Ragil yang merupakan lulusan SD dan sehari-hari bekerja serabutan pun bersemangat membuat pelindung wajah. Pasalnya, ia yang biasa membantu di proyek-proyek bangunan, kini kesulitan mendapat pekerjaan. Bersama Aang, Ragil bertugas merekatkan busa dengan mika. Adapun Aang bertugas menggunting mika, memasang karet, serta merekatkan stiker.
Tofik menyampaikan, meskipun Aang dan Ragil memiliki keterbatasan fisik, mereka tetap bersemangat untuk berkarya. “Mereka sangat bersemangat. Dengan aktivitas ini, mereka bisa bersyukur dan kemudian memotivasi teman-temannya yang lain,” ujar Tofik.

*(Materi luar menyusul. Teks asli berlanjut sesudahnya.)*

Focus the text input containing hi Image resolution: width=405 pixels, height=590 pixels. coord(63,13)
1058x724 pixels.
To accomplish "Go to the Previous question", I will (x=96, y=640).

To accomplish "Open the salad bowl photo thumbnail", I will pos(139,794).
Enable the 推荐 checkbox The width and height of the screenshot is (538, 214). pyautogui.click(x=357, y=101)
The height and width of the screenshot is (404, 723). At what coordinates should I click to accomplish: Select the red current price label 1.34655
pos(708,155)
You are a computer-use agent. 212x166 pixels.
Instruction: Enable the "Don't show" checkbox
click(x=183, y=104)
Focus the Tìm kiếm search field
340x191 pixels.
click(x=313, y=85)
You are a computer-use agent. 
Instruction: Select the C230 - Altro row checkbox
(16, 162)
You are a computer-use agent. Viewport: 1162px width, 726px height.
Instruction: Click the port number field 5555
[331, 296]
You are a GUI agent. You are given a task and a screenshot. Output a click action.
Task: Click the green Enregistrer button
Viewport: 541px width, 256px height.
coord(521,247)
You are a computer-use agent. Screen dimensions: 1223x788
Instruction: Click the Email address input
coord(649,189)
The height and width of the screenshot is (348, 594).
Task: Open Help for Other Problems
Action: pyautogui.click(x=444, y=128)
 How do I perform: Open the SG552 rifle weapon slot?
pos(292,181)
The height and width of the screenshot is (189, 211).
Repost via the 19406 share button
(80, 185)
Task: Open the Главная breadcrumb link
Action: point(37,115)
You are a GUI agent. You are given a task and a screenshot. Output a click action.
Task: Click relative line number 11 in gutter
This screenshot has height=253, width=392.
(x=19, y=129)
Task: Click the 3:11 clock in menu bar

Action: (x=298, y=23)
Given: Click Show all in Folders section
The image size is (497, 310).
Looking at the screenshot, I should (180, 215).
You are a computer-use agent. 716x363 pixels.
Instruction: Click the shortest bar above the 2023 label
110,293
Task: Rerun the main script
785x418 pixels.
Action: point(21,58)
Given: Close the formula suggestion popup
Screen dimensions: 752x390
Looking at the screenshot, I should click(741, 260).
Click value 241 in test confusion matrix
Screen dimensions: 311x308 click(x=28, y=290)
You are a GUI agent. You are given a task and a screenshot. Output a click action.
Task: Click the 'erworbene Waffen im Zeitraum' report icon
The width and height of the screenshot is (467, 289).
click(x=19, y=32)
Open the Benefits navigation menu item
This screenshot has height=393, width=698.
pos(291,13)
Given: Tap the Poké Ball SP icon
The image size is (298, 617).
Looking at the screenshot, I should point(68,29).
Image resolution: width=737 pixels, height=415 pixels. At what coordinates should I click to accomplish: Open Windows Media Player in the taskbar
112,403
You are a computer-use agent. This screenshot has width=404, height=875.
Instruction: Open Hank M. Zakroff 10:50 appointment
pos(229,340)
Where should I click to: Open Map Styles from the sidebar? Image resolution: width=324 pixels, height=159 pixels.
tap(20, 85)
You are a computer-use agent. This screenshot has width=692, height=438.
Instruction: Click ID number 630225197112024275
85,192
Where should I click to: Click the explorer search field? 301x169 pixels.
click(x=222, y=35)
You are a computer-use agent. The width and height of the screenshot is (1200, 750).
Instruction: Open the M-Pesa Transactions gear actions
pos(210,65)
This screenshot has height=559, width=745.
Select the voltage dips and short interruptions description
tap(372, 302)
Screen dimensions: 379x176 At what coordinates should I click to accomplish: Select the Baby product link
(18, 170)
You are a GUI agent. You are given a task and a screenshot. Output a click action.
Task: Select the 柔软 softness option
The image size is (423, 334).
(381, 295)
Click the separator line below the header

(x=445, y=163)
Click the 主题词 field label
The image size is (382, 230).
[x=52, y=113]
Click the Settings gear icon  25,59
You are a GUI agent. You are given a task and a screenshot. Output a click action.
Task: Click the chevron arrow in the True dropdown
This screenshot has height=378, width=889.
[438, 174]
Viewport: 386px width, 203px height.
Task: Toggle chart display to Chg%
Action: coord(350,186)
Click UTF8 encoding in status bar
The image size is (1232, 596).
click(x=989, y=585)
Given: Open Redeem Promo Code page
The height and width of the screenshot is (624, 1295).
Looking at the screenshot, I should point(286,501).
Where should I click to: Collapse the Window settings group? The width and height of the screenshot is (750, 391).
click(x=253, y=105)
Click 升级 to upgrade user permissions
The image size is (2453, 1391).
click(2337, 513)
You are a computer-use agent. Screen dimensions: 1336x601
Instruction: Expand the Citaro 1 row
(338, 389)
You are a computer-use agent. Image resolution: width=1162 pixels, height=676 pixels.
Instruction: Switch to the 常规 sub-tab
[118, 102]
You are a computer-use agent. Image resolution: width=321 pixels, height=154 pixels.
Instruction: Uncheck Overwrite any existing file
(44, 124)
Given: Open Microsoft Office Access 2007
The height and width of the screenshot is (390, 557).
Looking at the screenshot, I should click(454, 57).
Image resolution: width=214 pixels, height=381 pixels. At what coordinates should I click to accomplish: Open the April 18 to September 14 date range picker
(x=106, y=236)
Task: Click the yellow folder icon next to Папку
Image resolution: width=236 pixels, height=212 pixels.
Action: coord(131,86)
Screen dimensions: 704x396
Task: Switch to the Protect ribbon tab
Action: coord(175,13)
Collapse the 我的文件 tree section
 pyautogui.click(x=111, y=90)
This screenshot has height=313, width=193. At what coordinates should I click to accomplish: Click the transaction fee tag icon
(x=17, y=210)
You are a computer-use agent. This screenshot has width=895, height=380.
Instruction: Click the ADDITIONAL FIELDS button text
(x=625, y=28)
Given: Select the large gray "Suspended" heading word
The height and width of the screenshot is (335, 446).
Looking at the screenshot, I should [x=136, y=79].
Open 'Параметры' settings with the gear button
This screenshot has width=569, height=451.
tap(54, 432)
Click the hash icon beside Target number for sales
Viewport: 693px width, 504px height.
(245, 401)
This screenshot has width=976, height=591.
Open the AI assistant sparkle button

Bupati Purbalingga Dyah Hayuning Pratiwi mengapresiasi usaha Aang dan Ragil tersebut. Ia menyampaikan, seluruh pihak harus ikut serta dan bergerak bersama untuk melawan pandemi termasuk kebijakan normal baru yang akan diterapkan untuk memulihkan sendi-sendi kehidupan, salah satunya perekonomian.
“Menjelang penerapan normal baru, seluruh instansi pemerintah harus menyediakan perlengkapan, salah satunya pelindung wajah. Saya instruksikan untuk beli ke para difabel,” ujar Pratiwi.
Seluruh pihak harus bergerak bersama melawan pandemi termasuk kebijakan normal baru yang akan diterapkan untuk memulihkan sendi-sendi kehidupan, salah satunya perekonomian.
Melalui Dinas Koperasi dan UMKM Purbalingga, para pelaku UMKM seperti warung dan kafe pun diimbau menerapkan protokol kesehatan. Salah satunya, para penjual diminta mengenakan masker dan pelindung wajah.
Hal itu mendorong Aang dan Ragil terus berkarya mengatasi keterbatasan diri sekaligus menembus badai Covid-19. Mereka melihat peluang, bekerja sama, berkreasi, bertahan, dan bangkit di kala pandemi.